And 4140 steel is derived from dirt, but compressed dirt makes lousy barrels... :D

Synthetics are superior lubricants, any way you slice it.

As to Rem Oil, my main beef with that product as a lubricant is the very high solvent content. It is super thin and the residue dries out in a relatively short time compared to full-on oils, or Mobil 1. I like Rem Oil for lightly oiling the exterior of a blued firearm, but not for lubrication of slide rails and other places with metal-on-metal contact.
 
When dead things decay in the open air their carbon ends up in the form of carbon dioxide. When things die and sink to the bottom of something like a peat bog, where there is little oxygen, they undergo a long, slow decay process to produce hydrocarbons. After millions of years of pressure and thermal cycles, they end up as a mixture of coal, crude oil, and natural gas, with an equilibrium ratio based on the conditions of the decomposition.

Conventional oil is just a fraction of crude oil that is between specific molecular weights based on where it comes off of a distillation column. If the crude oil is instead separated much more thoroughly into more fractions (not quite a full separation into molecular components, though), the components can then be recombined in engineered ratios to produce high quality oils with the desired chemical properties.

========================================================================

» **TASK INSTRUCTIONS**:
1. Answer these about the lubricant discussion:
(a) What is the writer's main complaint about Rem Oil as a lubricant?
(b) In what kind of place do dead things undergo the slow decay that produces hydrocarbons?
(c) What decides which fraction of crude oil is conventional oil?
2. Reproduce the part of the lubricant discussion that opens with the words containing "When dead things" and closes with "of the decomposition.".
3. Carry on the lubricant discussion from its last sentence.
The material after this point is separate from the lubricant discussion.

» **MATERIAL**:
========================================================================

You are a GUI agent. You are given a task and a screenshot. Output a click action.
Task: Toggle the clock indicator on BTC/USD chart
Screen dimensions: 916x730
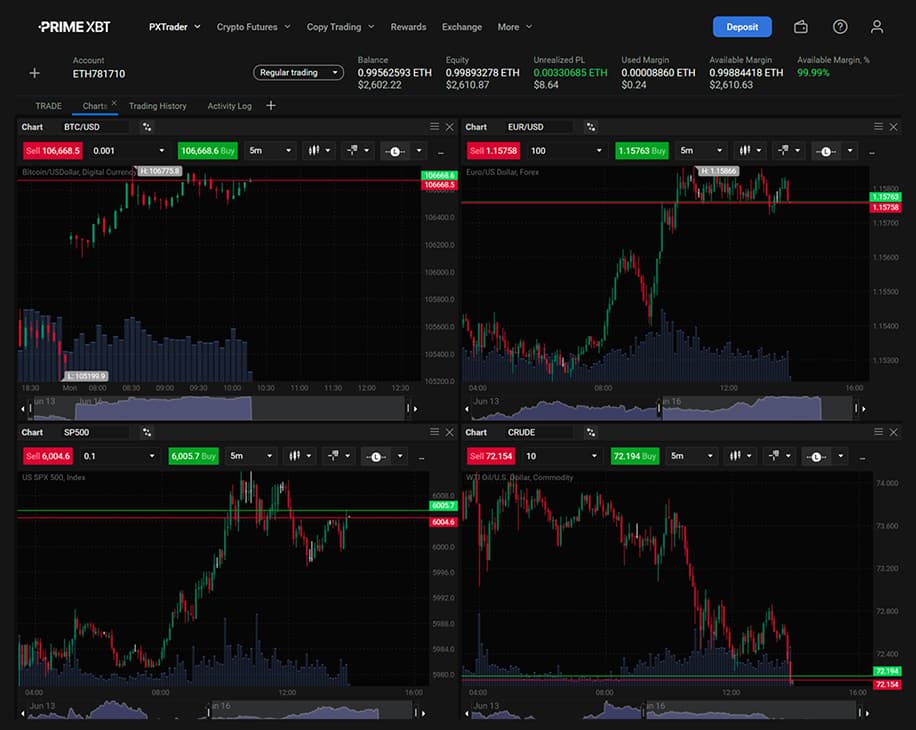(x=399, y=151)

========================================================================

» **WRITTEN RESPONSES**:
1.
(a) Its very high solvent content.
(b) At the bottom of something like a peat bog, where there is little oxygen.
(c) Where it comes off a distillation column, which puts it between specific molecular weights.

2.
When dead things decay in the open air their carbon ends up in the form of carbon dioxide. When things die and sink to the bottom of something like a peat bog, where there is little oxygen, they undergo a long, slow decay process to produce hydrocarbons. After millions of years of pressure and thermal cycles, they end up as a mixture of coal, crude oil, and natural gas, with an equilibrium ratio based on the conditions of the decomposition.

3.
As far as I know, RemOil is based on mineral spirits, which are essentially a volatile distillate of crude petroleum. In the chemistry lab, mineral spirits are often used as a solvent when we are not particularly concerned with having a uniform molecular weight. Hydrocarbons can be named based on the number of carbon atoms in the molecule, with methane, ethane, propane, butane, pentane, hexane, heptane, octane, nonane, and decane having 1-10 carbons on a straight chain respectively. The more carbons the molecule has, the less volatile it is and the longer it stays on a distillation column. Crude petroleum contains all of the liquid straight chain hydrocarbons, as well as hundreds or thousands of ringed, branched chain, and other conformations. Natural gas contains mostly methane, but also contains volatile ethane, propane, butane, and some pentane. The hexanes are the most volatile of the liquid hydrocarbons that are stable as a liquid at toom temperature, and they are the principle component of mineral spirits. Gasoline is a little heavier, around octane, but it is still more volatile than motor oil, which averages heavier molecules, depending on the grade. Molecules with an even higher number of carbons are the components of tar.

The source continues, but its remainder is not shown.